Your task is to copy the lines from the line containing "Instruction: Click the" through the end of the listing below, both included, without any pictures.

+ + +

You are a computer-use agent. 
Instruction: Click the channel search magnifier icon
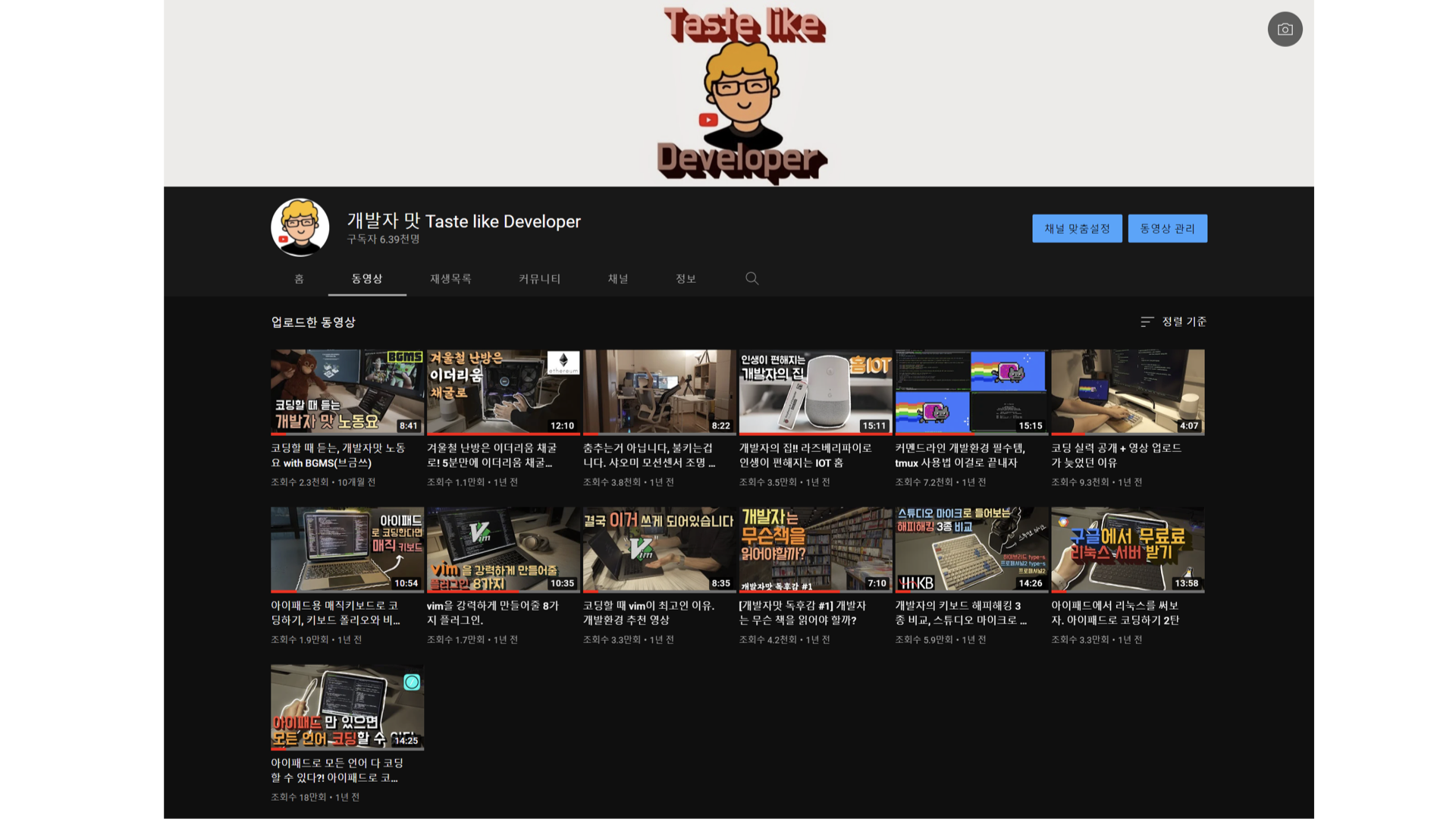[x=752, y=278]
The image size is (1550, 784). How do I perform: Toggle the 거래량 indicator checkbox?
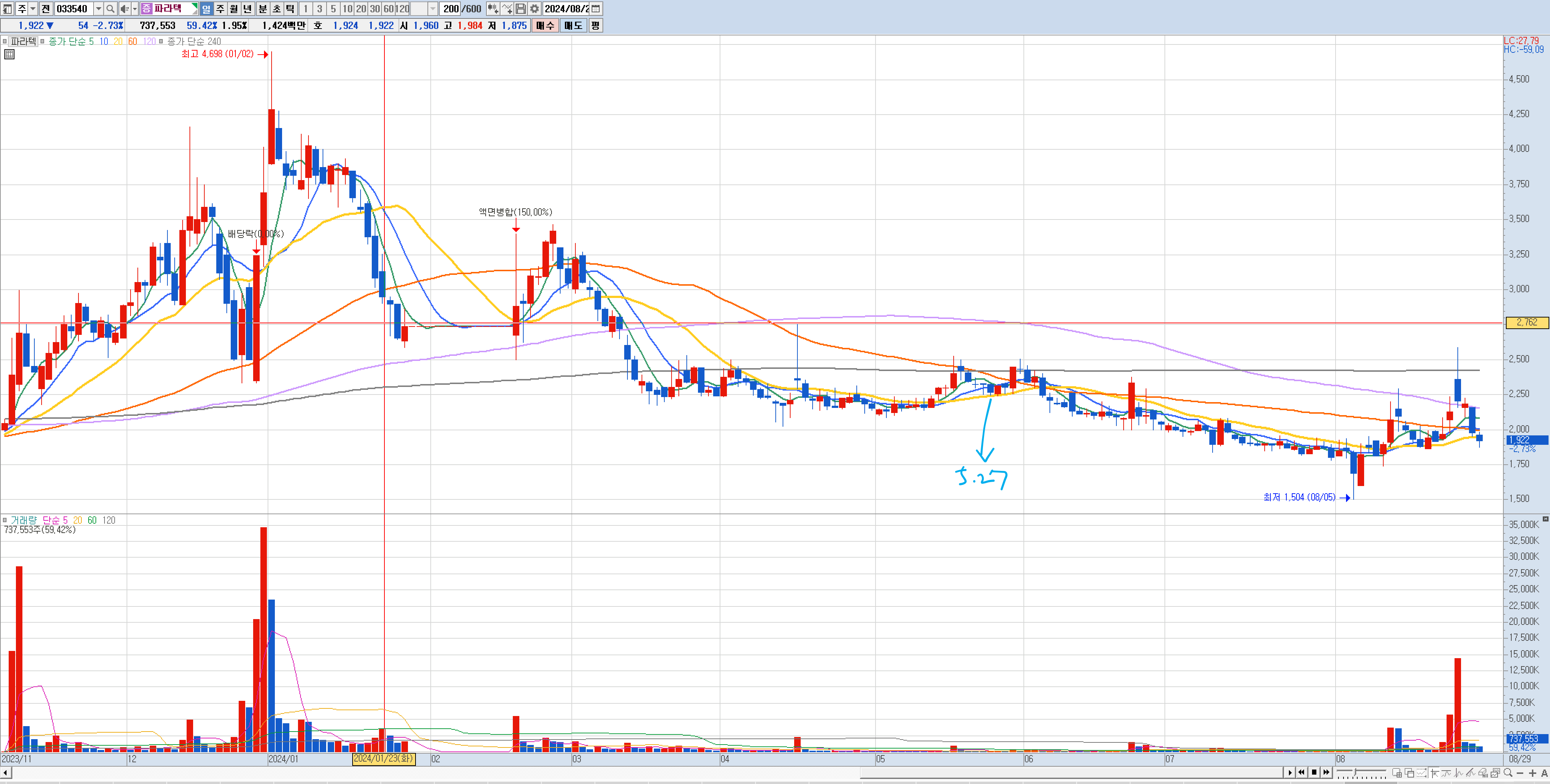tap(5, 520)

+ + +

Output below ::
Instruction: Click the channel search magnifier icon
[x=752, y=278]
The image size is (1550, 784). How do I perform: Toggle the 거래량 indicator checkbox?
tap(5, 520)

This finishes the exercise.